# Pangeo Forge

### What is Pangeo Forge?

Pangeo Forge is an open source tool that extracts, transforms, and loads (ETL) data. 
An example of an ELT tool would be Oracle. 

It's goal is to make it easier to extract data from traditional data reposoitories and deposit in cloud object storage in analysis-ready, cloud-optimized (ARCO) format.
An example data repositories would be a data warehouse, data lake, data marts, metadata repositories, data cubes.

It's inspired by Conda Forge which is a community-led collection of recipes for building conda packages. Pangeo Forge can play the same role but for datasets.

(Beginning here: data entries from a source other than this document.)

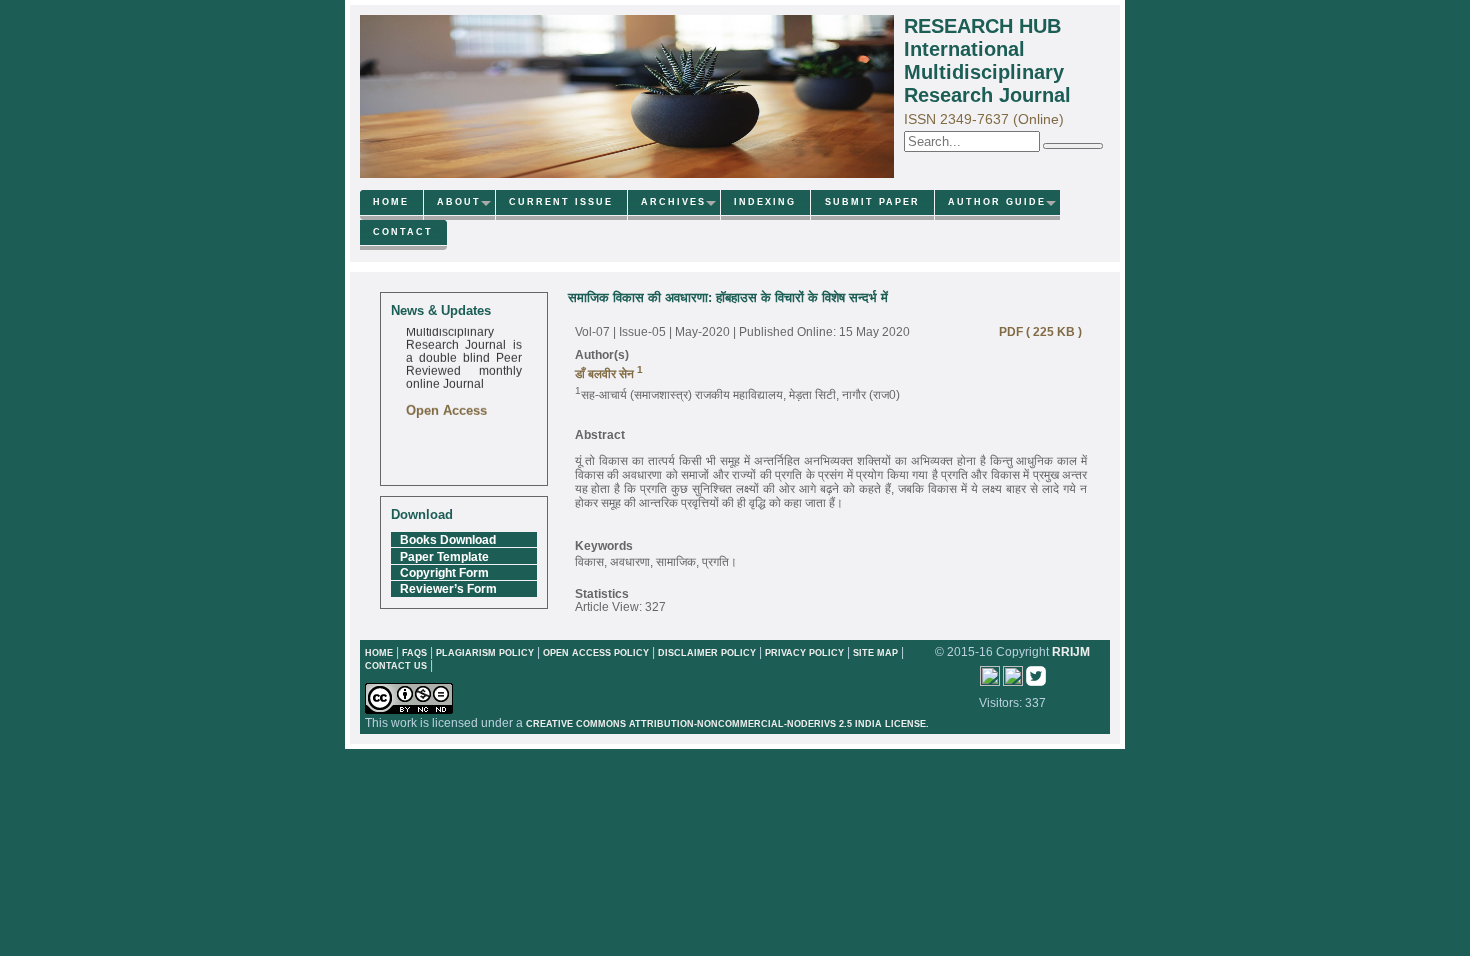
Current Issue (561, 202)
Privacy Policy (806, 653)
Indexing (765, 202)
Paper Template (444, 556)
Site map (875, 653)
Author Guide (997, 202)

## Why do we need Pangeo Forge?

The weather and climate data is large and complex, so our solution is data-proximate computing in the cloud. The problem with this is that anaylsis-ready, cloud-optimized data is scarce. The solution is Pangeo Forge.

Anaylsis-ready should be thought of as datasets and not as data files. There is no need to have cleaning steps and they are organized. 
![Screen Shot 2022-01-27 at 2.27.16 PM.png](attachment:091a9bb2-5f37-4da4-aa24-248db65a6837.png)

According to Crowdflower report 2016, this is how data scientists utilize their time when cleaning data for scientific anaylsis and discovery

Cloud Optimized is compatible with object storage, supports lazy access and intelligent subsetting. It integrates with high-level analysis libraries and frameworks. 

![Screen Shot 2022-01-27 at 2.31.04 PM.png](attachment:93cce840-8bab-4ee0-84d5-5c68fd329744.png)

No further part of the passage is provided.